No hoof, no horse!
Have you heard the saying – no hoof, no horse? Hoof care is a vital part of maintaining your horse’s overall health. Checking your horse’s hooves daily (at the very least, two to three times per week) is an essential part of your grooming routine.
More than just keeping them clean, frequent hoof checks are important to help you become very familiar with what is normal and what is not, and to notice any problems that may be starting.
Natural hoof care
Interested in looking into natural hoof care for your horse? Dr. Robert Bowker’s Corona Vista Equine Center, located near Lansing Michigan, offers holistic horse care, lameness rehab and cutting edge hoof research. They have a brand new natural boarding facility – complete with indoor arena and outdoor living tracks. Hoof care clinics, workshops dates and additional information is available on their Web site: www.coronavistaequinecenter.com
Checklist for hoof care:
- As you approach your horse make sure the symmetry is close. They do not have to be exactly equal but very close to the same size and shape.
- Carefully examine for defects in the wall and coronary band. Pick up the hoof, run your hand over the outside of the wall to feel for defects. Use the same procedure for the coronary band and then squeeze it gently. These two procedures will also show tender spots and moisture bearing areas.
- Carefully inspect the sole. Check the coloring in each hoof. They should be the same in color. A clearly delineated dark spot indicates a bruise or puncture wound.
- Look and compare the frogs. The two front hooves should be similar in size and shape and the same with the rear hooves. You should lightly press each frog with your hoof pick. Considering Lansing-area terrain, they should be slightly spongy.
- If your horse is shod, grasp the shoe and see if it wiggles. Check for missing clinches, if the shoe is loose you may choose to remove the shoe before your horse loses it on her own and possibly taking a chunk of her hoof with it.
If you keep a close eye on your horse’s hooves, you can avoid a lot of issues by catching the problem before it gets severe.
Daily hoof cleaning technique
Try to work into your daily hoof cleaning a few simple steps:
- Use your hoof pick from heel to toe.
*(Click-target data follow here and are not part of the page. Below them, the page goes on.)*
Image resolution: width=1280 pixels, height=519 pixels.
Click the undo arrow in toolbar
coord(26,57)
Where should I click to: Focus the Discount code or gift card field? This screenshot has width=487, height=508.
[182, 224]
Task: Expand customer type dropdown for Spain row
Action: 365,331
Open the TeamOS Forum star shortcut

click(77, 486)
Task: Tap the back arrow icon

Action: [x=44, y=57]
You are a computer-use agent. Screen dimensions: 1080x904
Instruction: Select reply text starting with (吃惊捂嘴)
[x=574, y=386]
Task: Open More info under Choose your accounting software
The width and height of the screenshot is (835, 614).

If it is tightly packed you may need to loosen it up a bit before it is removed.
- Once all the debris is removed, check all the areas of the hoof and make sure there is not a bad odor as this is a clear cut sign of thrush.
- Make sure there are no pebbles or stones lodged anywhere, even under the shoe.
Your horses hooves should exhibit a natural glossy luster of the hoof wall. A smooth uniform surface free of cracks, rings, dishes and flares; a concave sole that touches the shoe then you can be pretty sure that your horses hooves are in good health.